Вчера вечером у Карамзиных велся очень интересный исторический спор. Как всегда, спорящие очень горячились. Спорили: Полетика, Блудов, Одоевский, Вяземский, Пушкин, Хомяков, Дашков, Титов, Шевырев, приехавший с Кошелевым из Москвы. Говорили об истории России. Пушкин отозвался с большой похвалой об обоих Владимирах, об Ярославе, о св. Александре Невском; потом стали говорить о трех царях, о мудром Иване III. Пушкин сказал:
– Он был страшнее своего внука. Женщины падали в обморок при виде его; и при этом он был под башмаком у своей гречанки.
Мятлев, который не может обойтись без шутки, прибавил:
– Никто не герой для своей жены.
Хомяков стал оплакивать Новгородское вече, а Пушкин объявил, что уничтожение его было роковым и неизбежным явлением, что Россию нужно было объединить во что бы то ни стало; конечно, это объединение было достигнуто грубым насилием и деспотическими мерами, но ведь времена были варварские. Затем стали обсуждать развод Василия III, и Полетика сказал:
– В первый раз брак правителя рассматривался здесь как государственный вопрос обеспечения прямого престолонаследия.
Хомяков заметил:
– Уже Иван III вступил в брак по политическому расчету.

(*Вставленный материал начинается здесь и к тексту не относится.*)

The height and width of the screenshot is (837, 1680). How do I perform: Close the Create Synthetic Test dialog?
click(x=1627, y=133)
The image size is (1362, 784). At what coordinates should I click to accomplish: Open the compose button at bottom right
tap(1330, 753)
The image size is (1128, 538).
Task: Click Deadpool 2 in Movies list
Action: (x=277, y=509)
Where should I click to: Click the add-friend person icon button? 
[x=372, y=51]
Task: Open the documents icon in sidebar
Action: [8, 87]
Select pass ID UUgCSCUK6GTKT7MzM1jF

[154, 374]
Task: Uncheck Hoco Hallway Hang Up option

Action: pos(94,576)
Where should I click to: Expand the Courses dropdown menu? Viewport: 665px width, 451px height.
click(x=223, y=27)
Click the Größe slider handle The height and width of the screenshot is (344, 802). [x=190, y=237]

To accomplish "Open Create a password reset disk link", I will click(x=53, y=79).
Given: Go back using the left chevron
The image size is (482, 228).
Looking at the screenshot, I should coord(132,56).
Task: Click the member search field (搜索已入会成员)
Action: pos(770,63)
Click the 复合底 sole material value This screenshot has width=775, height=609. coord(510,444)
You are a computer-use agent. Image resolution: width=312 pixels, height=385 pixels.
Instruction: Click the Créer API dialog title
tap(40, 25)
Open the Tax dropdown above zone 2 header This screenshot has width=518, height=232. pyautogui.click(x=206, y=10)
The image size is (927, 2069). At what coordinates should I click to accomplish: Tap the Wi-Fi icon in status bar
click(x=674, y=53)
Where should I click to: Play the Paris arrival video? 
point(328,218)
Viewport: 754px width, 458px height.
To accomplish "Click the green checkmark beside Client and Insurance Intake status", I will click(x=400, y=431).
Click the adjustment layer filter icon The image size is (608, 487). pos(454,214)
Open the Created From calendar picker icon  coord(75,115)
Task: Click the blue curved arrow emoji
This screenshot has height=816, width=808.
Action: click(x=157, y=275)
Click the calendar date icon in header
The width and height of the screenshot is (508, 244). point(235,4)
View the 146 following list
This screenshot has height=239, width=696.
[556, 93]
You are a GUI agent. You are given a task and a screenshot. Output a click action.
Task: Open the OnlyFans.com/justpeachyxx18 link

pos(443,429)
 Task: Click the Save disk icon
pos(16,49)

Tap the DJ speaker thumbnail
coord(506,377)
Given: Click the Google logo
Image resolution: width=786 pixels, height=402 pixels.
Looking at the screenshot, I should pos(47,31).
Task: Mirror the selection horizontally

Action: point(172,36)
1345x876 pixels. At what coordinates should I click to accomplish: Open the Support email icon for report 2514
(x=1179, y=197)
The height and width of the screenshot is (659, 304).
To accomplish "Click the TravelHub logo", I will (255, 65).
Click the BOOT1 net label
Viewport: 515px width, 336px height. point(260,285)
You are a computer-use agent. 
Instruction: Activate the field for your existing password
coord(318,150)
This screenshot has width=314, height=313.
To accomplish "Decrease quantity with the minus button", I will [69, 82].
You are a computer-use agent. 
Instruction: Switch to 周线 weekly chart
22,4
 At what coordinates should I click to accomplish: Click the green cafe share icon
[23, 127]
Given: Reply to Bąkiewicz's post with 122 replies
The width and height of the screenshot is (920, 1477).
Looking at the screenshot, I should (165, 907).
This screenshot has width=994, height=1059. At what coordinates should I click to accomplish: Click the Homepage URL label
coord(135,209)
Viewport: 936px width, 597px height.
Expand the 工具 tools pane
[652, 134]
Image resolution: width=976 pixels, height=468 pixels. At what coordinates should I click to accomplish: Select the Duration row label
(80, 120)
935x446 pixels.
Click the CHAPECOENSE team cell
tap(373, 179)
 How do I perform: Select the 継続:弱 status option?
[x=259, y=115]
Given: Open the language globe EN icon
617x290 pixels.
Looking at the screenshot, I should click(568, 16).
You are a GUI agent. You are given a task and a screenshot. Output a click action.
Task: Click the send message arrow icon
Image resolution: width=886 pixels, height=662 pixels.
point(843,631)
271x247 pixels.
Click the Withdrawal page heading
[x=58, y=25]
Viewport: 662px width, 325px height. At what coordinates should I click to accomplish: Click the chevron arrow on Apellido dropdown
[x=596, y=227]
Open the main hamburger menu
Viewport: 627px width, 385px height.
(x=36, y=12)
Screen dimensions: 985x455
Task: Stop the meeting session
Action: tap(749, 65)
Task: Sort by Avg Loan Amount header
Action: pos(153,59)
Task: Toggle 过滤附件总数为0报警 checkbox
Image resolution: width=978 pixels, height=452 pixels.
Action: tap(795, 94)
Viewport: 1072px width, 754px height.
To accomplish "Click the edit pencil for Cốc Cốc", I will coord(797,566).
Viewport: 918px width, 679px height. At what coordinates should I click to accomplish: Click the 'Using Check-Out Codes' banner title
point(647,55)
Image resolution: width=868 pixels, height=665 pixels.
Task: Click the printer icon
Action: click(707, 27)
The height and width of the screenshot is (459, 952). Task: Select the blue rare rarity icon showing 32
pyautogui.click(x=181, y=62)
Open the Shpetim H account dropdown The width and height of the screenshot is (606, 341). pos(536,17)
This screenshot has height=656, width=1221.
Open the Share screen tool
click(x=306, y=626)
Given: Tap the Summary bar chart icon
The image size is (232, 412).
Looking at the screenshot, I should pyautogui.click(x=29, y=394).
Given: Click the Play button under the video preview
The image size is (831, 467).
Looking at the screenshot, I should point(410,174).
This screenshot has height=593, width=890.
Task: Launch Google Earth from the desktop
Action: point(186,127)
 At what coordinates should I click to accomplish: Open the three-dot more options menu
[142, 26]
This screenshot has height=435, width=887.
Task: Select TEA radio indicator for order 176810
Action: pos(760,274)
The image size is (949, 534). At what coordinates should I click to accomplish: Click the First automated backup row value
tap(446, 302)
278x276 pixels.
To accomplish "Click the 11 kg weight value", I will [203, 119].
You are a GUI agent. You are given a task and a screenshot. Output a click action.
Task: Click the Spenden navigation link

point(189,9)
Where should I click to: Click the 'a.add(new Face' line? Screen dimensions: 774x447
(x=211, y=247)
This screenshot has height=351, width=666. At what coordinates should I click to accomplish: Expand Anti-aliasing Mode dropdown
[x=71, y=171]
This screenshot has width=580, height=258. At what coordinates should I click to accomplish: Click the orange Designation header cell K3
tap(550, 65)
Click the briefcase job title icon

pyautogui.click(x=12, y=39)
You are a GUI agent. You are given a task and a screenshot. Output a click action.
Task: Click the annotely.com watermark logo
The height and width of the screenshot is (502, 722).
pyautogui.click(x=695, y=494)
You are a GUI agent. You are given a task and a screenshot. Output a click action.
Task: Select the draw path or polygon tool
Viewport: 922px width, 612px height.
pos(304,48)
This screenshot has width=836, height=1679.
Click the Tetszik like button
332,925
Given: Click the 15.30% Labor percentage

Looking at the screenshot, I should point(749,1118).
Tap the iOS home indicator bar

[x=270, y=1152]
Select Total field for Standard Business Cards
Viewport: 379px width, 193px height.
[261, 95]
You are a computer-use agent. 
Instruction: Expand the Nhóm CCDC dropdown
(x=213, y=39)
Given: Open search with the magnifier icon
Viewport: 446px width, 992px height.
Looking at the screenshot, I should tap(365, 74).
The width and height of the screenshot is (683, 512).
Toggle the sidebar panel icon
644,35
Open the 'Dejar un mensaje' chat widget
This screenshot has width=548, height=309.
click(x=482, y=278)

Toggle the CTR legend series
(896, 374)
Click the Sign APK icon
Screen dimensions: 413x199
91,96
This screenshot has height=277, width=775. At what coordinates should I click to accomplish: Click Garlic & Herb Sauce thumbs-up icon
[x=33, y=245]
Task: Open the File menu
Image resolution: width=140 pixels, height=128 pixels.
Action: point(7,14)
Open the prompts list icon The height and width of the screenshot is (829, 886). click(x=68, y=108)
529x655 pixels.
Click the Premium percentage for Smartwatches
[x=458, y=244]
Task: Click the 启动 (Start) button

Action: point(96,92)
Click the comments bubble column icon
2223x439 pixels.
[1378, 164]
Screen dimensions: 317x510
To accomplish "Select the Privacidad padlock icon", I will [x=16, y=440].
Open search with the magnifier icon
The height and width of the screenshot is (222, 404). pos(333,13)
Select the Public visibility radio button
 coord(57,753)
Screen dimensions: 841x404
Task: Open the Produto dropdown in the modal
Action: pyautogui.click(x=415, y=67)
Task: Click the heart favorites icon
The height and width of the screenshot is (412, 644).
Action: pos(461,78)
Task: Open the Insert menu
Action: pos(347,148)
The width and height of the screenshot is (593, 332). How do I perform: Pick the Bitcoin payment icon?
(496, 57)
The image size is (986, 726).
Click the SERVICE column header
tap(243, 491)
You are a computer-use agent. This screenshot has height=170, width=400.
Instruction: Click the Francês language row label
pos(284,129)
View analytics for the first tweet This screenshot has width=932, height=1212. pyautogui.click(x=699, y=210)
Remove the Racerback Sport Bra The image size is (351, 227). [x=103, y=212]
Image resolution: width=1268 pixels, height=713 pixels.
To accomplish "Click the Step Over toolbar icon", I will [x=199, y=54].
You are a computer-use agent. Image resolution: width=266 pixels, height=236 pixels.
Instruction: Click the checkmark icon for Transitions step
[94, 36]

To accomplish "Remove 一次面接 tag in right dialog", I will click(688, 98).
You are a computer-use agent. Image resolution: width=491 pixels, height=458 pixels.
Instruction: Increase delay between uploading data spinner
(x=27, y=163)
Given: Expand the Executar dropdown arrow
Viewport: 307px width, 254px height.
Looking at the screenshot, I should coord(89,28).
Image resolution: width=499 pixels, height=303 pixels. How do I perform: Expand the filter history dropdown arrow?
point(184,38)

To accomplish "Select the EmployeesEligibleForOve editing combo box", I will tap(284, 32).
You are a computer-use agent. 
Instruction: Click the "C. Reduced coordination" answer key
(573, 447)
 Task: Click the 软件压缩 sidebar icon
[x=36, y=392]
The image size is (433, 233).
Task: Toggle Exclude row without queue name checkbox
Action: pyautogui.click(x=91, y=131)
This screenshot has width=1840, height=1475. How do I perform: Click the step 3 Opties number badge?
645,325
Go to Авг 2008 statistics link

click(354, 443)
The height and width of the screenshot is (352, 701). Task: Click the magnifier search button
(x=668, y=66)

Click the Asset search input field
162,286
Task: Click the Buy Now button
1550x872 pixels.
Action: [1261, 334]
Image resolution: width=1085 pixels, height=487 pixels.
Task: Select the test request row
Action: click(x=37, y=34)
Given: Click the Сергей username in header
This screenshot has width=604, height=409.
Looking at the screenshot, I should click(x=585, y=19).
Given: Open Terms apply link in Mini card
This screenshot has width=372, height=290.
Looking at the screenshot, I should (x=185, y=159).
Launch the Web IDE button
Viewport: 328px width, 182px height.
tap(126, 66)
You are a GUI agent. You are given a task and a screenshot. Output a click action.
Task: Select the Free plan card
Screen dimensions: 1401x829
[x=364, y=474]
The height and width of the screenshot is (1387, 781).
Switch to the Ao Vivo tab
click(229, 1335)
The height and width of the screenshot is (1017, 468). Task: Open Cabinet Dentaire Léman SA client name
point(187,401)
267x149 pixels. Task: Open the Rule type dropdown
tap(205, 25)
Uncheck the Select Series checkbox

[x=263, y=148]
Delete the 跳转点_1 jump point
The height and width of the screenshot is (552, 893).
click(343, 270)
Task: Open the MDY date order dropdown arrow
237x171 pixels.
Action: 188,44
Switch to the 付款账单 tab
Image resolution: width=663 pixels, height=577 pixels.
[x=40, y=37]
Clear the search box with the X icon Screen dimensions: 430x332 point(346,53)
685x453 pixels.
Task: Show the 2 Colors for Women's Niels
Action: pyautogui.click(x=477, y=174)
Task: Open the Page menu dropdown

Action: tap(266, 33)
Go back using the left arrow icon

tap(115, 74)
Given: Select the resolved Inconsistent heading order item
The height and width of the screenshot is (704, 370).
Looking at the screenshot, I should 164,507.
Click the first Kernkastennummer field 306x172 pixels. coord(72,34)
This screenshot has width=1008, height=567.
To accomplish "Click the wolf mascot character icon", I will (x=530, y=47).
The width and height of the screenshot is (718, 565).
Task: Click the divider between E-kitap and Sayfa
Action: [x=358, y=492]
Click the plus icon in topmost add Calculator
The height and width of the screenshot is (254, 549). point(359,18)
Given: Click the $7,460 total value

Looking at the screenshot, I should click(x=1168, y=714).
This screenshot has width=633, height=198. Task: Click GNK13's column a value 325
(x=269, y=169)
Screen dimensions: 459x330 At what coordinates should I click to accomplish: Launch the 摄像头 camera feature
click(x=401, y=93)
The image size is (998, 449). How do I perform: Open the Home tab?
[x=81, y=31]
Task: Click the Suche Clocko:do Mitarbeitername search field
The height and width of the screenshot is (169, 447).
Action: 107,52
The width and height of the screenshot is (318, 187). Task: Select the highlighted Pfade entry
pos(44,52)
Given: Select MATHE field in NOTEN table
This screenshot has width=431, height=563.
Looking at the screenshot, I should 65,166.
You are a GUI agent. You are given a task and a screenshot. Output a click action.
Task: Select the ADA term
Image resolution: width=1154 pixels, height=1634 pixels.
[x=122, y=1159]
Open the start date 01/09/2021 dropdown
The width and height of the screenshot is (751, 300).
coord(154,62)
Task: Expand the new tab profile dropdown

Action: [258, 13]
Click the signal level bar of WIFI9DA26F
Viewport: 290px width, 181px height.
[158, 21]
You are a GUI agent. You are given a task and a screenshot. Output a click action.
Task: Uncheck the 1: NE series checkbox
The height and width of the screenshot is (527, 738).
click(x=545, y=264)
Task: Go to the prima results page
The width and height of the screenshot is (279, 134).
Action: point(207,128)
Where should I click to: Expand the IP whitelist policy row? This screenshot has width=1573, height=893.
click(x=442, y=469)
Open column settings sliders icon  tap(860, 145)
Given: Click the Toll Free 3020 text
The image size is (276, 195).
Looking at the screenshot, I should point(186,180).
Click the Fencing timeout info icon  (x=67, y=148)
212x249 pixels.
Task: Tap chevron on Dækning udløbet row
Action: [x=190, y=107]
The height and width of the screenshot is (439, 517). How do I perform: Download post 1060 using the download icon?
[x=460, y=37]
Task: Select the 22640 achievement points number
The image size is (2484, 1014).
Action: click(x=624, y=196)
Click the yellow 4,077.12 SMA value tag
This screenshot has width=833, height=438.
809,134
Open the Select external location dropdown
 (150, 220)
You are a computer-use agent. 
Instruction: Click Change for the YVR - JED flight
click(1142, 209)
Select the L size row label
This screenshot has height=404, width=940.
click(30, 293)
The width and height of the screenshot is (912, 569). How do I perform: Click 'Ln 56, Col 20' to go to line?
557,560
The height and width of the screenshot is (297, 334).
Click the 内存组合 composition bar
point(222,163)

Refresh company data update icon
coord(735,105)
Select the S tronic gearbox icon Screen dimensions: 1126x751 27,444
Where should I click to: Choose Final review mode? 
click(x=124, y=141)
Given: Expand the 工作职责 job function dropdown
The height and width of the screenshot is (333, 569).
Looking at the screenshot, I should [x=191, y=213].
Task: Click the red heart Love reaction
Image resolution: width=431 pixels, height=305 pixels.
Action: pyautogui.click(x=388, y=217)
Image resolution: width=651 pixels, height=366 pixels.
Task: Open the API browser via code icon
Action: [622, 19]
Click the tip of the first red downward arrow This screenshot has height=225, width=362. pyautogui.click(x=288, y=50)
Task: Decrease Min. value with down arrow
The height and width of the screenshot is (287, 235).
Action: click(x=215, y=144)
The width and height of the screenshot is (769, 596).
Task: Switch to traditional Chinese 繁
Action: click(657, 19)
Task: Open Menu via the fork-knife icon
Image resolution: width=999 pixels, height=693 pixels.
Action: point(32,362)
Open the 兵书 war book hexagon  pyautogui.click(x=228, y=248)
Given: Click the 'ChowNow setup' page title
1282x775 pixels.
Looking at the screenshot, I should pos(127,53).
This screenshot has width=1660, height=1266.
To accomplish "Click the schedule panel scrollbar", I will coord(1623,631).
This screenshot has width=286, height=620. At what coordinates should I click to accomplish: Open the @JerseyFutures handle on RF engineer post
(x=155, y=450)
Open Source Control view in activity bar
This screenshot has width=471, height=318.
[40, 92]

Одоевский сказал, что прекрасная литвинка, Елена Глинская, была женщина с замыслами, но что она дурно воспитала своего сына и что Иван IV обнаружил преждевременное развитие, совершив государственный переворот четырнадцати лет. Хомяков очень критиковал его правление, на что Шевырев заметил, что положение его было трудное и эпоха была ужасная.